Task goal
Could you output the rows below as a JSON list of strings, one string per line, from the line containing "You are a GUI" through the end of the rows, both ends included? Skip blank lines and leave the pictures out.

[Text and item location entries]
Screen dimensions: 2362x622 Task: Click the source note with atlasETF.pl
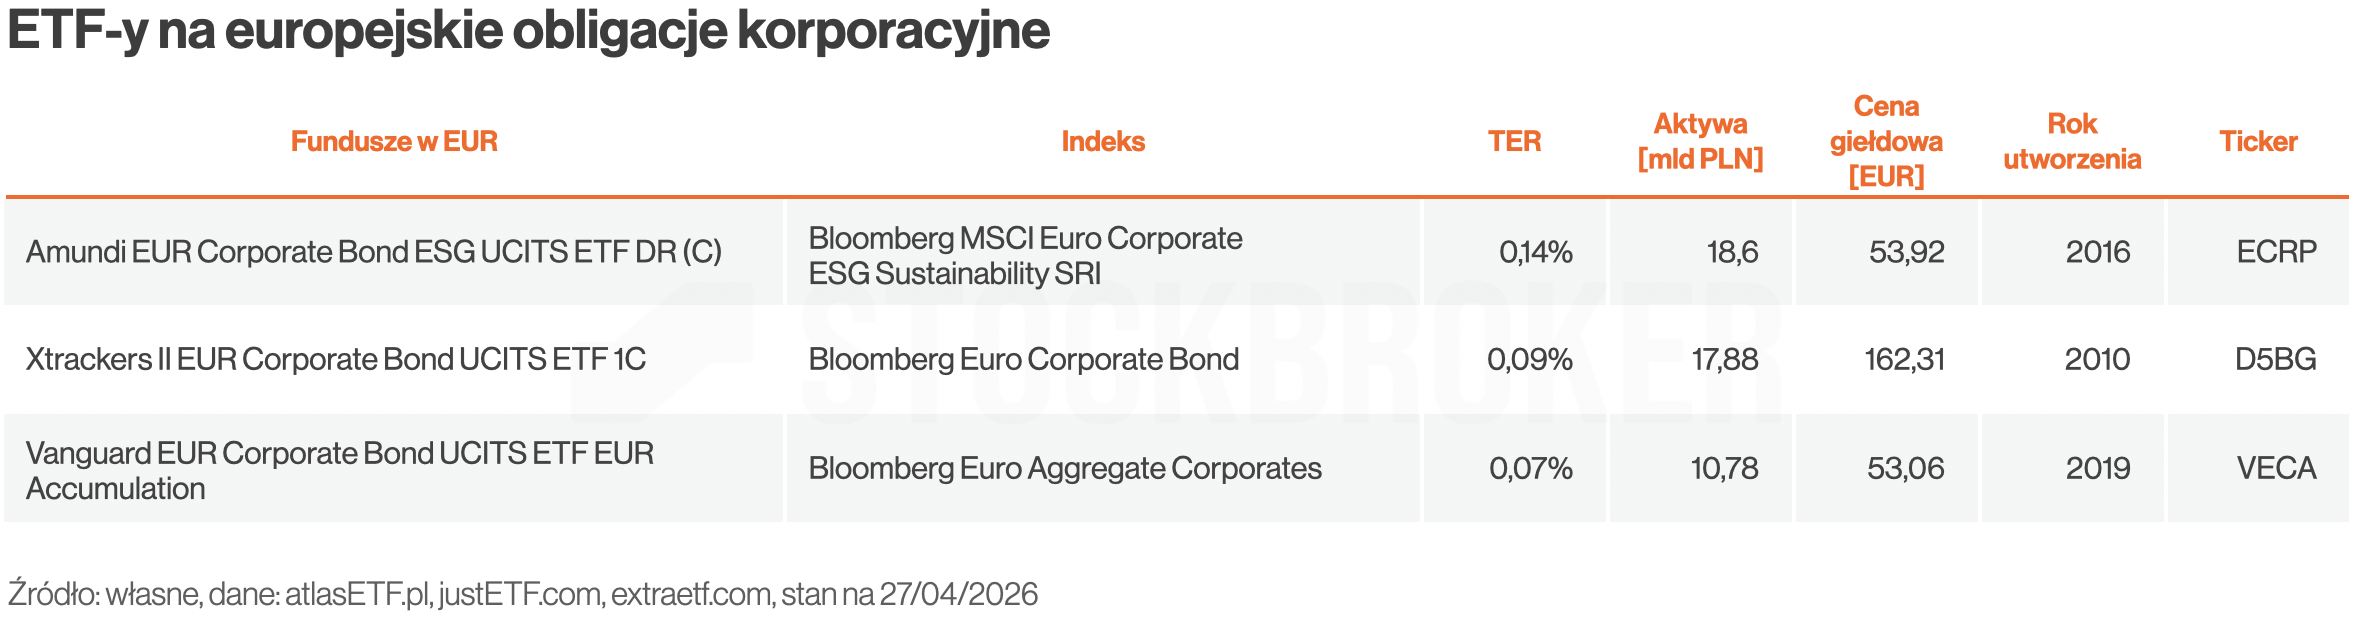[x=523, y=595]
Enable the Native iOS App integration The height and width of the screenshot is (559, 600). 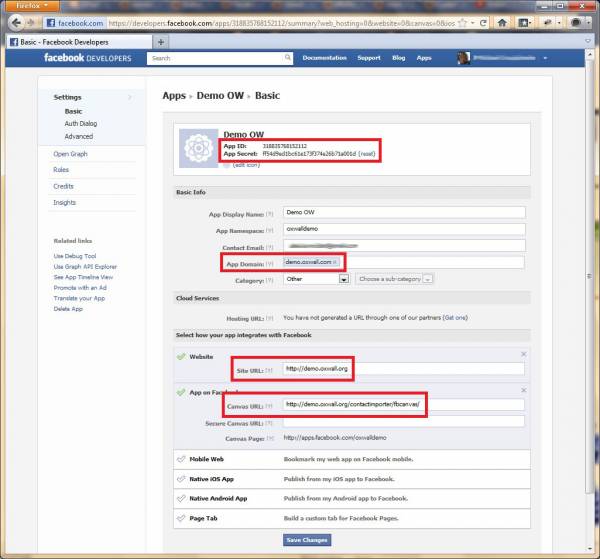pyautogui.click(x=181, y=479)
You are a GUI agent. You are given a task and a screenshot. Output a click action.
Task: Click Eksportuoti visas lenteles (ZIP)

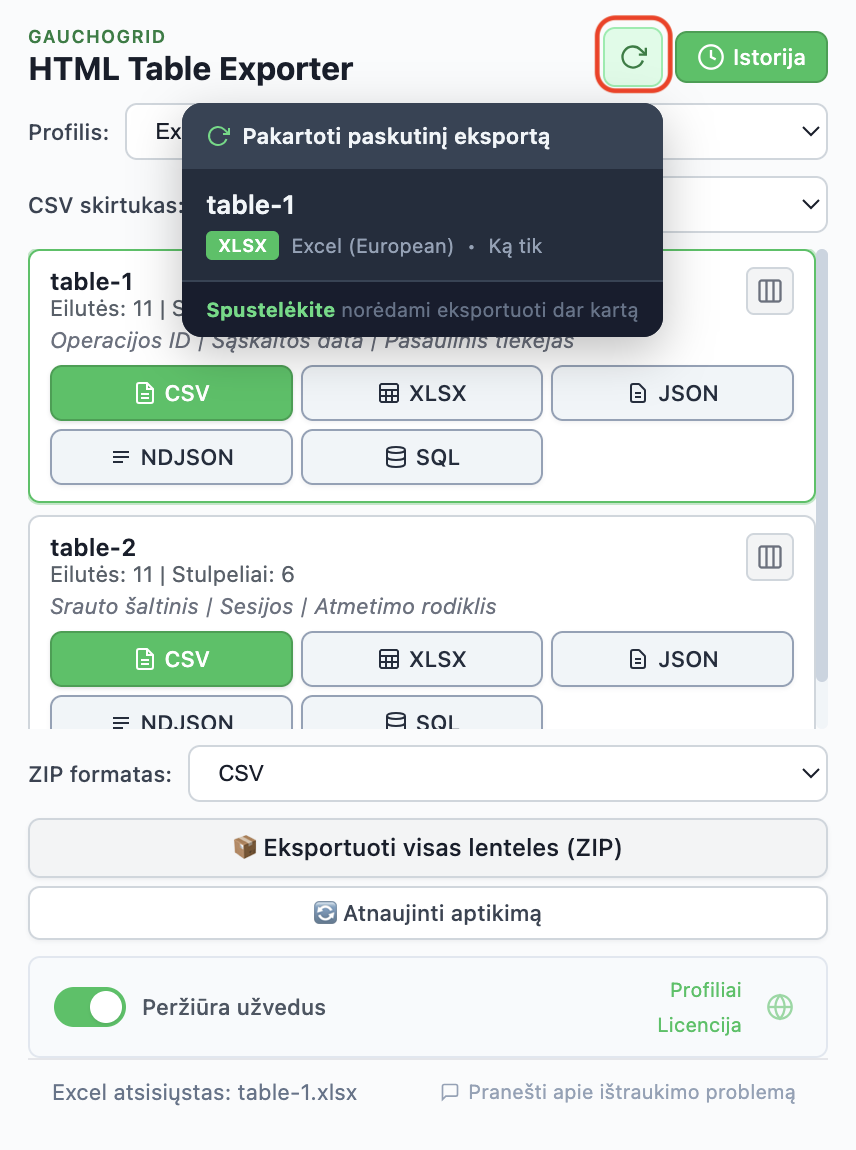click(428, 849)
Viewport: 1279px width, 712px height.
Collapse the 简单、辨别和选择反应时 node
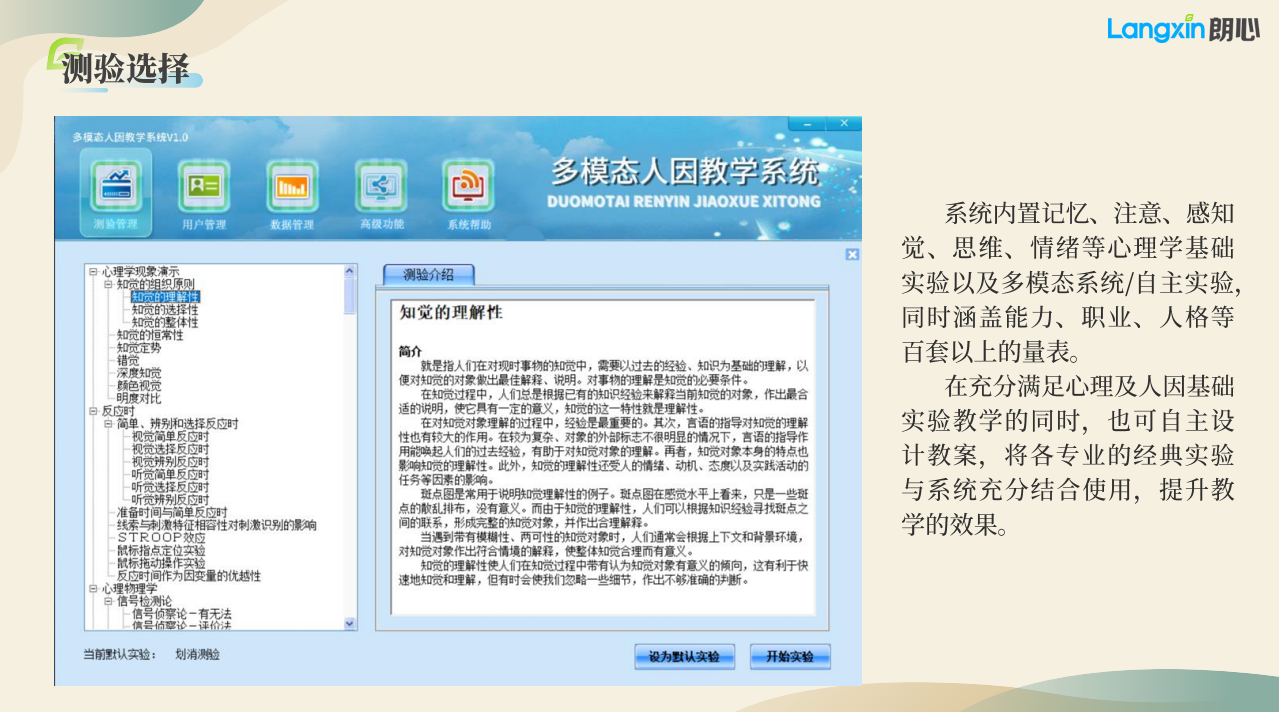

Answer to this task
[
  "You are a GUI agent. You are given a task and a screenshot. Output a click action.",
  "Task: Click Eksportuoti visas lenteles (ZIP)",
  "click(428, 849)",
  "Viewport: 1279px width, 712px height.",
  "Collapse the 简单、辨别和选择反应时 node"
]